People influence us because we allow them to do so. They may appear wise and spiritual, and we may be fascinated by their stories and ideas, but how do we know if what they are saying is true? The Early Church was at risk from people who seemed to be ‘spiritual’, but were false. Some of these were legalistic religionists (Colossians 2:16-17) and others, as in today's passage, were mystics. They had bought into a pagan mystery religion based on a belief in the power of angels. They were spiritually false because they had lost connection with Jesus Christ, even though they were still in the church.
Such people can be recognised by six characteristics. Firstly, they make a show of being humble and eager to listen, but they are not servant-hearted. Secondly, they are fascinated by angels and worship them, which the Bible forbids (Revelation 22:8-9). Thirdly, they are guided by their personal experience and their own feelings rather than by the Word of God. Fourthly, they boast of their revelations and consider themselves spiritually superior, having a knowledge about spiritual things that is not accessible to the uninitiated. Fifthly, their spiritual life is not rooted exclusively in Jesus Christ. Sixthly, they inhibit the true growth of the church by dividing people rather than uniting them in Christ.

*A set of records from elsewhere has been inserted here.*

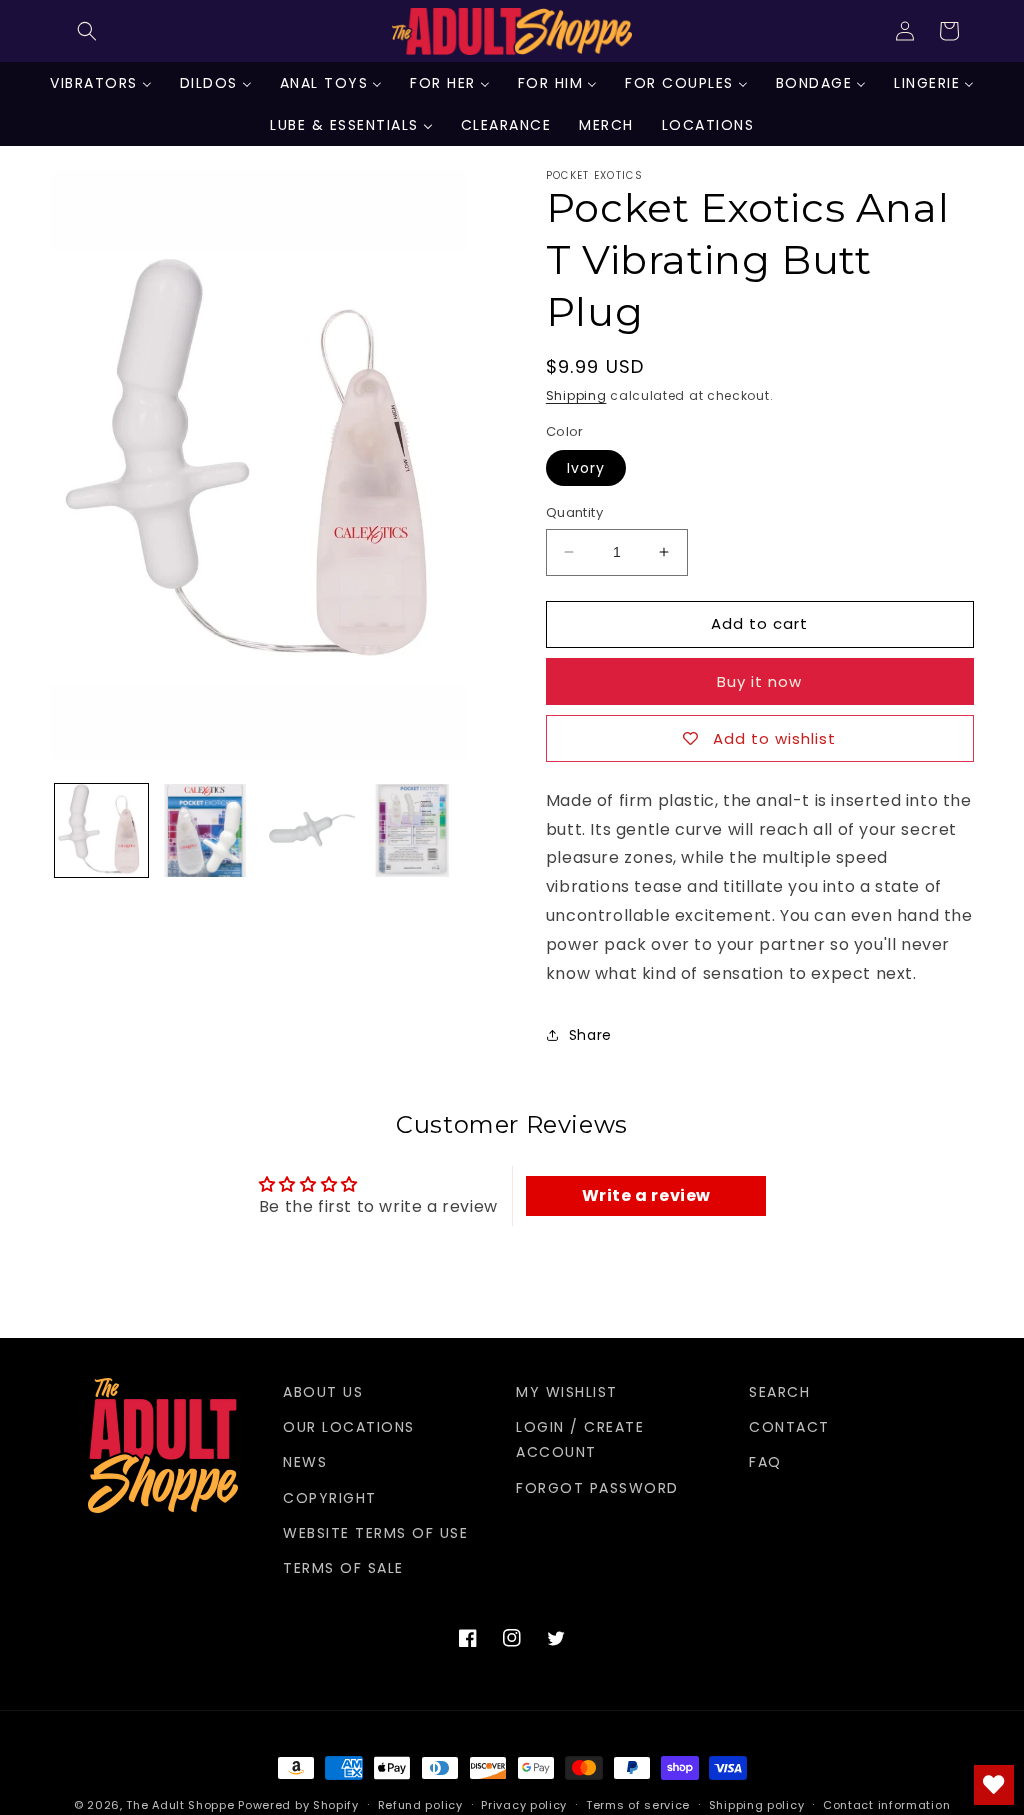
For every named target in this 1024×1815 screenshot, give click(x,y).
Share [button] (590, 1035)
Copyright (330, 1498)
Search (779, 1392)
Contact (789, 1427)
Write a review (646, 1195)
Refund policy (420, 1805)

Such people may sincerely believe what they teach, but they have no biblical authority. They are deluded, and they also lead others away from trusting in Christ alone. Satan himself masquerades as an angel of light (2 Corinthians 11:14), so it is not surprising that he distracts believers into believing that angels are more powerfully immediate than Christ Himself.

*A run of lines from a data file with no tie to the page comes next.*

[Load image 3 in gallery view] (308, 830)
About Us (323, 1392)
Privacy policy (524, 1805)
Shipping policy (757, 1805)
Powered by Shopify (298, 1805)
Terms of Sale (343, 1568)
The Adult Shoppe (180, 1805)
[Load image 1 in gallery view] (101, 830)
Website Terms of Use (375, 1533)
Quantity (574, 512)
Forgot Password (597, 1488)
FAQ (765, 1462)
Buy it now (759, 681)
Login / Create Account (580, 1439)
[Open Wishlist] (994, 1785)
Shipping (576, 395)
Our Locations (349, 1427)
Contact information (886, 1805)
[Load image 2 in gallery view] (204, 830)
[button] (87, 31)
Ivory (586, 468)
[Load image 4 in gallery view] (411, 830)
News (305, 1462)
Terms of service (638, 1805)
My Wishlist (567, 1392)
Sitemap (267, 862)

The church still needs to beware of such people. Saving faith and true connection with God depends upon Christ alone. Without trusting Him alone, there can be no organic growth or maturity in the church. This passage has been preserved so that we will not be deceived by apparently 'super-spiritual' people (1 John 4:1-3). The only key to spiritual wisdom is to be connected to the Lord Jesus Christ. Where He is central, the church will grow with every member functioning well. Although we may not want to offend people by rejecting what they say, it is much more important to not offend Jesus Christ. He is Lord of all, so He must be superior to everything and central to our faith.